▶ Reading text:
╭──

Sue Butterworth

Women's bookseller at Silver Moon
Click to follow
The Independent Online

When Sue Butterworth first opened the doors of Silver Moon Women's Bookshop at 64 Charing Cross Road with her co-founder Jane Cholmeley, general publishing in the UK was having a hard time. It was 1984, and sales were plummeting, hardbacks were becoming an endangered species, the market was shrinking and many small presses were being swallowed up by the publishing giants.



Susan Ann Butterworth, bookseller and publisher: born Llandudno, Caernarvonshire 10 September 1950; died Bank, Hampshire 26 July 2004.



When Sue Butterworth first opened the doors of Silver Moon Women's Bookshop at 64 Charing Cross Road with her co-founder Jane Cholmeley, general publishing in the UK was having a hard time. It was 1984, and sales were plummeting, hardbacks were becoming an endangered species, the market was shrinking and many small presses were being swallowed up by the publishing giants.

Despite this wider malaise, feminist publishing was in good shape. Publishers such as Virago, the Women's Press and Pandora (a "casualty" of the conglomeration phenomenon of the time) were changing the shape of feminist writing. They had a common aim to speak passionately and to be heard. Through Silver Moon, Butterworth and Cholmeley influenced the way the book trade viewed women writers and customers.

╰──

▶ Given request A: In the Sue Butterworth obituary, edit the part that opens with the words containing "Despite this wider" and closes with "writers and customers." so that "malaise" becomes "slump".
▶ Given request B: Using the Sue Butterworth obituary, decide whether each statement agrees with it, answering yes or no and quoting the words that settle it: (i) Silver Moon Women's Bookshop stood at 64 Charing Cross Road. (ii) Butterworth was born in Bank, Hampshire. (iii) Pandora is described as a "casualty" of the conglomeration phenomenon of the time.
▶ Given request C: Carry on the Sue Butterworth obituary from the point where it stops.

▶ Dataset extract:
╭──

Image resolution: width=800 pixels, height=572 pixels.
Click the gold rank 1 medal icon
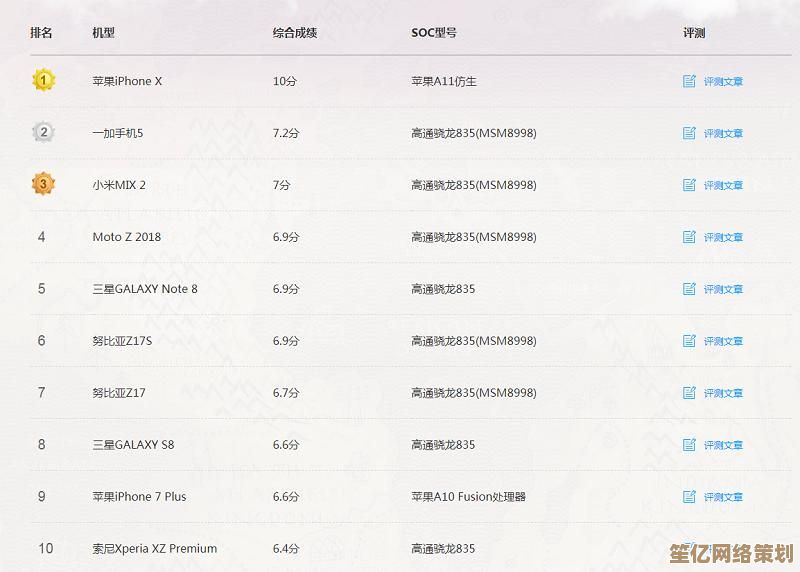click(43, 80)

╰──

▶ Expected answer A:
Despite this wider slump, feminist publishing was in good shape. Publishers such as Virago, the Women's Press and Pandora (a "casualty" of the conglomeration phenomenon of the time) were changing the shape of feminist writing. They had a common aim to speak passionately and to be heard. Through Silver Moon, Butterworth and Cholmeley influenced the way the book trade viewed women writers and customers.

▶ Expected answer B:
(i) Yes: "Silver Moon Women's Bookshop at 64 Charing Cross Road"
(ii) No: "born Llandudno, Caernarvonshire 10 September 1950"
(iii) Yes: "Pandora (a "casualty" of the conglomeration phenomenon of the time)"

▶ Expected answer C:
Silver Moon's central London location put feminism and women's writing at the commercial heartland of bookselling. It went on to become the largest women's bookshop in Europe, and probably in the world.

Yet this was not an easy time for independent booksellers. For Butterworth and Cholmeley, being specialist and close to their customers was vital. Clever categorisation, creative displays and innovative product offers gave them the edge. Sue Butterworth recalled that one particular book for her held a significance that was both personal and professional. In a recent recording made for the National Life Story Collection, she said:

The book that changed my life was Sexual Politics by Kate Millett [published in 1970]. The box was open, the genie was out and I couldn't put it back in.

"Sexual Politics" became the biggest-selling section in the bookshop.

Virago biographies and authors such as Alice Walker and Margaret Atwood also sold well alongside Silver Moon's own publishing of "Lesbian Friday Night Reads". Silver Moon became more than a bookshop, too, selling jewellery, T-shirts, and producing a quarterly newsletter for their mail order customers; it made a difference to the lives of thousands of women in London - and, via mail order, throughout the UK and worldwide.

Silver Moon flourished, pioneered author events and took over Collet's Bookshop next door, creating a double-fronted bookstore. Despite this success it eventually fell victim to successive rent increases and could no longer survive. The brand was bought by Foyles in 2001 and the site was closed. But Silver Moon still exists as a section in Foyles - just further up the Charing Cross Road.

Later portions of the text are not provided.